A study conducted by researchers at the University of Nottingham, UK, revealed that babies who are self-weaned and fed finger foods prefer healthier foods later in life. Babies, on the other hand, who receive baby food and are spoon-fed are said to be more into sweets later in life and are also more likely to develop into chubby ones.

When babies don’t like their porridge

Babies should be weaned when they are five to seven months old. At least that’s what experts advise. You can choose between purchased baby food and homemade baby food. However, there hardly seems to be an alternative to baby food. It’s only stupid if you have a baby that absolutely doesn’t like baby porridge. Not at five months, not at six, not at seven, and certainly not at eight months.

Finally, the unnerved mothers and fathers give up and simply give their now nine-month-old baby a banana (peeled, of course) in the hand – and lo and behold: the baby eats with a healthy appetite. As if it had waited a long time for someone to finally understand what it actually wants: to eat exactly like everyone else.

Finger food instead of baby food

But why wait until the baby is eight or nine months old to start finger food? Babies can, and even want to, eat finger foods at six and seven months. Babies are overly cautious creatures when it comes to food.

Imagine you had landed on a new planet and had provisions with you for half a year. After six months they would have to eat what is available abroad. But you don’t know the food there. They don’t know what’s edible, what’s poisonous, and they don’t know what tastes good and what tastes terrible.

In this situation, would you think it would be great if one of the locals – without you being allowed to inspect it beforehand – shoved this completely foreign food into your mouth with a spoon and then in an indefinable pulpy form? They couldn’t even test in advance whether the food might be too cold or too hot for them.

It’s much the same with a baby. It wants to cautiously approach the new world of food. Literally. He wants to see the food, not the pulp with the broccoli mashed beyond recognition, but the bright green broccoli with the stalk and florets.

He wants to put his hands on the broccoli and feel its consistency and its temperature. Only when everything feels good and safe is the broccoli put in the mouth, but of course in such a way that it can be spat out again at any time.

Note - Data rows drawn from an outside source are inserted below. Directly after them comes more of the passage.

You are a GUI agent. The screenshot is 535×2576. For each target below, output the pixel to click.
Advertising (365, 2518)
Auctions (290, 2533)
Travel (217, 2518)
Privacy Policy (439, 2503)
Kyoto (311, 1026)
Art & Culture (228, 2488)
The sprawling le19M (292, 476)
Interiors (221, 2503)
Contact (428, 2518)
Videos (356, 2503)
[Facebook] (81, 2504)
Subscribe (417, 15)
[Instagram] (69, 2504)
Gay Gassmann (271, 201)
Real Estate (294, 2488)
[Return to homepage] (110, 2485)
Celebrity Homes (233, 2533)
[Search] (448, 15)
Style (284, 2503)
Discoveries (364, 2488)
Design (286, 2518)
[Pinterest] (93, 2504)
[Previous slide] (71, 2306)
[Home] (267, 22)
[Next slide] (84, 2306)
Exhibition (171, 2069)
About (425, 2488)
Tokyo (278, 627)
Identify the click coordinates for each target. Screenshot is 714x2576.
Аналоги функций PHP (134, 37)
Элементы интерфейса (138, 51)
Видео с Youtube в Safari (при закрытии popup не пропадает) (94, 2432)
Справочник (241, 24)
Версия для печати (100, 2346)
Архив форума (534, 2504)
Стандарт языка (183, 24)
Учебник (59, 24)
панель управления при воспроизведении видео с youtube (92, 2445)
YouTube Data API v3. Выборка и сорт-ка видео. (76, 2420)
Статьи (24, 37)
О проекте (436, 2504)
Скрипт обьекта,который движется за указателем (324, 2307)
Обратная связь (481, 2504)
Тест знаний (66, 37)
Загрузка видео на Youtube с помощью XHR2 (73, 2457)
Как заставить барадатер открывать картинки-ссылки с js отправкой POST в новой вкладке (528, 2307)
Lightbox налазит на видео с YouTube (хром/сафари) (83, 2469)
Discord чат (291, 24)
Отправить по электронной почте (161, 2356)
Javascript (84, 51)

Finger food is baby food suitable for babies

Finger food is baby food suitable for babies. It allows the baby to get to know food from the ground up. Finger food allows the baby to sit at the table with everyone (in their high chair or on a family member’s lap).

It is not fed strange paps that nobody else eats at the table but can eat what everyone eats (of course only the healthy ingredients and they have to be unseasoned too). It can determine the course of the meal, the composition of the meal, and the beginning and end of the meal itself.

The result is a happy, confident baby with healthy eating habits. A baby who is less into sweets and more into healthy food and consequently a baby that remains slim even as a toddler and is not prone to unhealthy fat deposits.

Baby-led weaning – Widespread in the UK

Of course, there is also a name for the weaning method with finger food. It’s called baby-led weaning (BLW, in English: baby-led weaning) or the Rapley method.

The Brit Gill Rapley wrote a book about weaning with finger food in 2008 and introduced the method to the public.

Her book title is Baby-led Weaning: Helping Your Baby to Love Good Food. A few years later, the German translation came onto the market. The book is called: Baby-led weaning – The basic book: The stress-free complementary food path

Babies without baby food – a marginal phenomenon?

Until now, the BLW method was more of a marginal phenomenon that was not taken particularly seriously. Along with lotus birth, diaper-free baby care, and a family bed, they were pushed into the category “dubious methods of alternative baby care”, which modern parents avoided.

However, now that a British research team has confirmed the benefits of BLW, it may be high time that parents who want to feed their babies exclusively using evidence-based methods take a closer look at finger food.

Babies free of baby food in the focus of science

The study by the University of Nottingham examined different weaning methods and their influence on later eating habits as well as on the BMI (Body Mass Index) during early childhood. The BMI is a value that evaluates body weight in relation to age, gender, and height and is intended to assess whether the person concerned is underweight, ideal weight, normal weight, or overweight.

In the British study by Dr. Ellen Townsend, 155 children between the ages of 20 months and six and a half years or their parents took part. Ninety-two pairs of parents reported that they had used the Rapley method to wean their child, which means they had their child slowly wean themselves from the mother’s breast by introducing them to a variety of solid foods from the age of six months allowed to feed himself. 63 pairs of parents chose the spoon method, in which the child received baby food after weaning.

dr Ellen Townsend explained why her team was researching the different methods of quitting. “Although numerous studies related to the point at which solid food enters the baby’s diet, there is a lack of studies on the influence of different weaning methods on nutritional preferences and the child’s later health.

We believe our report is the first proper piece of research that examines more closely whether the method of weaning is an important factor in the child’s future eating behavior and health.”

Finger foods lead to health-conscious babies

dr Eventually, Townsend and her team found that children who self-weaned using the BLW method were later more likely to turn to complex carbohydrate foods such as g., toast, or pita bread, while spoon-fed children showed a marked preference for sweets.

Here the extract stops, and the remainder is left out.